▸ **YOUR OBJECTIVE**
Would you please copy each line of the data in which the string "with" occurs?

▸ **INFORMATION PROVIDED**

—————

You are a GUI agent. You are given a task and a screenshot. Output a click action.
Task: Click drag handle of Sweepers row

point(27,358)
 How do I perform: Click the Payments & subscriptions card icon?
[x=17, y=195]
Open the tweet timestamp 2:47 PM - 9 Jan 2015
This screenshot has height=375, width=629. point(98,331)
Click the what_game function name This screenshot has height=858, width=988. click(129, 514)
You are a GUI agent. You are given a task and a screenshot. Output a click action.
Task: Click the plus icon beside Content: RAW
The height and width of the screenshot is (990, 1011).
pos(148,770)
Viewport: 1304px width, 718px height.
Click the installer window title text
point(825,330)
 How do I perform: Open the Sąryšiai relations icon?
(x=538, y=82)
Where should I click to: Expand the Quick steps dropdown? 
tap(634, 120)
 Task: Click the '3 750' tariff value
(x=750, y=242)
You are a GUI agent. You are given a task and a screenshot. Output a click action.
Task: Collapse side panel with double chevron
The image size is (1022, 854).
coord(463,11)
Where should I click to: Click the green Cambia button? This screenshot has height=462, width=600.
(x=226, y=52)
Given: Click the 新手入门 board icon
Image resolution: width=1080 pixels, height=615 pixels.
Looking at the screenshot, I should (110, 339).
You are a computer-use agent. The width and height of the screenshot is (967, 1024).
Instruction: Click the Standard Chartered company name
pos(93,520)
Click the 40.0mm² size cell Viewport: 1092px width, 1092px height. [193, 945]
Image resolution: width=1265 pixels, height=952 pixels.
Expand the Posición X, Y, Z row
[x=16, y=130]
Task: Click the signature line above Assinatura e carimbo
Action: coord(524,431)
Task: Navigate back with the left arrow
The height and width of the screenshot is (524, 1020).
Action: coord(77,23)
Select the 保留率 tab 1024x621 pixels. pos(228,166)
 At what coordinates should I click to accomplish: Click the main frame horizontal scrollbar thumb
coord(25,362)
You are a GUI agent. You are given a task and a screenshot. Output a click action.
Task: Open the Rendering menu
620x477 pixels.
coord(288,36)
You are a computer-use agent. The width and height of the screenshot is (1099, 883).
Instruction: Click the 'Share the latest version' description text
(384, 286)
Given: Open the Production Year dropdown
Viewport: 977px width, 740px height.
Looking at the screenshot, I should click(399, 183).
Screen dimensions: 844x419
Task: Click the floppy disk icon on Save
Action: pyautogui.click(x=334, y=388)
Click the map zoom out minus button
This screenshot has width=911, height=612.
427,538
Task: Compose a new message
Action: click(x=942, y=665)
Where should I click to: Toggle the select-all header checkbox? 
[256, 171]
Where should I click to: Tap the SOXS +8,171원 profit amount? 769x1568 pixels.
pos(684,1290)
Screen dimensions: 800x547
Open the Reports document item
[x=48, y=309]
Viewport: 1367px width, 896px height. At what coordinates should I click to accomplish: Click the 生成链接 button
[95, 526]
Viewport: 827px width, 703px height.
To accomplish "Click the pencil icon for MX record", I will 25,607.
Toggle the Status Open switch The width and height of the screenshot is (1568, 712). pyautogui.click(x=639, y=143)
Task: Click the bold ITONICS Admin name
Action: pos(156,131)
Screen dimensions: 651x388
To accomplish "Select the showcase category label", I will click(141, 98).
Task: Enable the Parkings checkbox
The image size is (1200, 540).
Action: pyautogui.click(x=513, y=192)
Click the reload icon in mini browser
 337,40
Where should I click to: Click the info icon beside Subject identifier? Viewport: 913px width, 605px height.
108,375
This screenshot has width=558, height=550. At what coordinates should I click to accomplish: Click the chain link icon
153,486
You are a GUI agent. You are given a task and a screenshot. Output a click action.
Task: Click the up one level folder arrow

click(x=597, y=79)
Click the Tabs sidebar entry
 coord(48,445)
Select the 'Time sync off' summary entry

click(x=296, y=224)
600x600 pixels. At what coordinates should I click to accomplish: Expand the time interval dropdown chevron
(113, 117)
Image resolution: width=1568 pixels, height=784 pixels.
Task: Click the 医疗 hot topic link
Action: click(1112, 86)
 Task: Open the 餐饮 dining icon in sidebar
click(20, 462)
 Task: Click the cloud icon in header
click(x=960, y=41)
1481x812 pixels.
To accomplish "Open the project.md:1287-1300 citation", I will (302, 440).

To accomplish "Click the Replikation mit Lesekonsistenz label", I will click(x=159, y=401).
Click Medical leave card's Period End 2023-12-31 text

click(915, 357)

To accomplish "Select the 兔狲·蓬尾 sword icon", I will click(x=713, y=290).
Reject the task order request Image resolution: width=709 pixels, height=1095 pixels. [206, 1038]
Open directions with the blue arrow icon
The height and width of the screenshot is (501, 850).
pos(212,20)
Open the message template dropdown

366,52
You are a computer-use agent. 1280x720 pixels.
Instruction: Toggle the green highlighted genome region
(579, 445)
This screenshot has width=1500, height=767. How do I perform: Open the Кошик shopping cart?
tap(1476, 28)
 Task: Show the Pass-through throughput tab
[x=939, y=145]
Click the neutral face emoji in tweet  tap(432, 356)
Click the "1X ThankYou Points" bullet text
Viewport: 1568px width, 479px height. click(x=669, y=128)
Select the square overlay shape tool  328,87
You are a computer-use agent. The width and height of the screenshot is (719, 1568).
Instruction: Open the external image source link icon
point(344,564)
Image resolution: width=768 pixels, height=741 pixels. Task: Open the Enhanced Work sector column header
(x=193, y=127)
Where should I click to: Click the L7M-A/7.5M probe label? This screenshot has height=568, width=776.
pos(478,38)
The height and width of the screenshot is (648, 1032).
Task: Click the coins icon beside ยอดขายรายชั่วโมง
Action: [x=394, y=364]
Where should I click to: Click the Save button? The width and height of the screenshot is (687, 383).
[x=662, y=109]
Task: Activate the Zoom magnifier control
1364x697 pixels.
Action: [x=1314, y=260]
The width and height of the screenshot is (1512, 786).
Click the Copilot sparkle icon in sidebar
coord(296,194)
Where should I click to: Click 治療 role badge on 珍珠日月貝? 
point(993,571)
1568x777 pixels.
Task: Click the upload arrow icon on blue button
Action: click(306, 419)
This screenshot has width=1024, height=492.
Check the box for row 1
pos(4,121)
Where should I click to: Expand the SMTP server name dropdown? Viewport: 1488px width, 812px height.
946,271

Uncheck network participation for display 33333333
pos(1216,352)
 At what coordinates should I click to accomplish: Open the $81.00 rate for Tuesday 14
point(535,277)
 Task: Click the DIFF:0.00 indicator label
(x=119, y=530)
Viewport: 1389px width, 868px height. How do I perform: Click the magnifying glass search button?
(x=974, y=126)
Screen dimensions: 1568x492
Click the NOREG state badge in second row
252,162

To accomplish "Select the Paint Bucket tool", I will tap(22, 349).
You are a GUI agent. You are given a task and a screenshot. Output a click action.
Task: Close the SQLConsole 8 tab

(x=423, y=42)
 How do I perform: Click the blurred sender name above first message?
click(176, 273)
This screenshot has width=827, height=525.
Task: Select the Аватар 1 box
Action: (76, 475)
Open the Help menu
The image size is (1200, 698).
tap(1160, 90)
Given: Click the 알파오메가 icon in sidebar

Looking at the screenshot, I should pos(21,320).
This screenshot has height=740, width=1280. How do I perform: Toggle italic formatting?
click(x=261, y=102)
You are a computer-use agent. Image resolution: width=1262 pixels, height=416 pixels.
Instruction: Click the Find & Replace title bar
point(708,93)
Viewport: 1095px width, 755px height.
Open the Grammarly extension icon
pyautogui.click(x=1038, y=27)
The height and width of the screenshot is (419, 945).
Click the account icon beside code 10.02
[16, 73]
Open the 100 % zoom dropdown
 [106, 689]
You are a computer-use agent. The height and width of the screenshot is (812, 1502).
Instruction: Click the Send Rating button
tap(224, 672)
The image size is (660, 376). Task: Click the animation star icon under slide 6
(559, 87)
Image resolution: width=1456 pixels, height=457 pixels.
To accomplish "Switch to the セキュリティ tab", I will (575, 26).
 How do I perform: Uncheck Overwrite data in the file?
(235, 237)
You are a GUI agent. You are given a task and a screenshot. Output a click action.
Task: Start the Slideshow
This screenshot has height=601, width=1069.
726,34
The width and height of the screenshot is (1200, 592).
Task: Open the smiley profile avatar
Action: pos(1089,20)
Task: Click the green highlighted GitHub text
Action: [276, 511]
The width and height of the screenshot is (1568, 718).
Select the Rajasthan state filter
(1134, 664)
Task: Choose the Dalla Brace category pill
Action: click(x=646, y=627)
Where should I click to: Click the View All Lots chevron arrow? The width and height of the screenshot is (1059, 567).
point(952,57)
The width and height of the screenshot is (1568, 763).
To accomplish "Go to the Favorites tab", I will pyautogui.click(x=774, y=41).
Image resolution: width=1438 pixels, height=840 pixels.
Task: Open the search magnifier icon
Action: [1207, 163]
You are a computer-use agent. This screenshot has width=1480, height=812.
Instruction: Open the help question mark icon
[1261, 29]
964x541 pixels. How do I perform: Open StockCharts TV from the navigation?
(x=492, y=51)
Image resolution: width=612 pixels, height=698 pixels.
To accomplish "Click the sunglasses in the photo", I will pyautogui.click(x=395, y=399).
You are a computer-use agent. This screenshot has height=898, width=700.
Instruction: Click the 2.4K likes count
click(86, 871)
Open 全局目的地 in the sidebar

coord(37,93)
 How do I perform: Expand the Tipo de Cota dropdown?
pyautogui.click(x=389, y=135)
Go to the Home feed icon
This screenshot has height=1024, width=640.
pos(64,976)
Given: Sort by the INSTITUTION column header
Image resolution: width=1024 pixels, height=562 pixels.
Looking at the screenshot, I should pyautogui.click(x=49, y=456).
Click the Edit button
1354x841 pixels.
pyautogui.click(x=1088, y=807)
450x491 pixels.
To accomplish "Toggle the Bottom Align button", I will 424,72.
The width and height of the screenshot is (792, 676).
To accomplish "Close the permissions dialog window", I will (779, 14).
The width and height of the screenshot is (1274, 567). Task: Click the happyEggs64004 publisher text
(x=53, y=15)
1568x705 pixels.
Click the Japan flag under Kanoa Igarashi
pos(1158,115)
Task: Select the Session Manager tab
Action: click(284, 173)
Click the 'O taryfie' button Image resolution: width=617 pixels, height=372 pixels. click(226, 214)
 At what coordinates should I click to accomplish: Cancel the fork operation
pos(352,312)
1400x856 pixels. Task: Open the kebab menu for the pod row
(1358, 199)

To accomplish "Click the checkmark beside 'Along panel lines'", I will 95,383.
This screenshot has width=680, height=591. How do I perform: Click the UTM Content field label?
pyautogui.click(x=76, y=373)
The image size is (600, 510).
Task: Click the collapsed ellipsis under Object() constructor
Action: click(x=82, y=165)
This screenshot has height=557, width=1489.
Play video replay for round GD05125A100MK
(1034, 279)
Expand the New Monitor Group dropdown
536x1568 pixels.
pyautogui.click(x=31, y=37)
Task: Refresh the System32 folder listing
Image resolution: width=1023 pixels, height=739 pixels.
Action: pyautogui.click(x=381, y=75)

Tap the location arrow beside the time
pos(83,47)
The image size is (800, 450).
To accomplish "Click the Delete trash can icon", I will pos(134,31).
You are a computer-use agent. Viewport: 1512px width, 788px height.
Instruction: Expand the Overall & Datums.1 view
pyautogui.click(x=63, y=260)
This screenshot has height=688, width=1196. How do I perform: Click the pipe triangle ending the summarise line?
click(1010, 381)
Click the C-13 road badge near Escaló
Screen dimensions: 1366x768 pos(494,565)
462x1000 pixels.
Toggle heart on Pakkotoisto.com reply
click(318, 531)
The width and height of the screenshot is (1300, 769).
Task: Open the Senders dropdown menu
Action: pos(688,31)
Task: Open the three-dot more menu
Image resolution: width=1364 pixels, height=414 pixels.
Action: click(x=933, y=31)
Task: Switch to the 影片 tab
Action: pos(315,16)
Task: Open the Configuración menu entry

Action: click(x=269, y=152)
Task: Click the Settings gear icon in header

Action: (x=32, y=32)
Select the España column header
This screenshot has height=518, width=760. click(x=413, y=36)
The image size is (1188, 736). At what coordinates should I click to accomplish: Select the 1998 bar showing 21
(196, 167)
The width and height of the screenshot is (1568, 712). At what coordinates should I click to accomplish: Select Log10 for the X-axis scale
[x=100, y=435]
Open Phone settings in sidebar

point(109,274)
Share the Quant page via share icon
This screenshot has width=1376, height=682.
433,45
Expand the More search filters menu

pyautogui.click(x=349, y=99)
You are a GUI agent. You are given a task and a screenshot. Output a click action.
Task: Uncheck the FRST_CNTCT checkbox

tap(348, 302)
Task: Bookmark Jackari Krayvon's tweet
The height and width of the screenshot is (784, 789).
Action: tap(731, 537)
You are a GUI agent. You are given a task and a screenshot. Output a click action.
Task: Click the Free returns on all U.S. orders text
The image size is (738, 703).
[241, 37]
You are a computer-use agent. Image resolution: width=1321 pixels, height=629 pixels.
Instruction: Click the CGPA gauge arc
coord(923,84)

—————

▸ **RESPONSE BELOW**
Task: Collapse side panel with double chevron
Task: Navigate back with the left arrow
Open directions with the blue arrow icon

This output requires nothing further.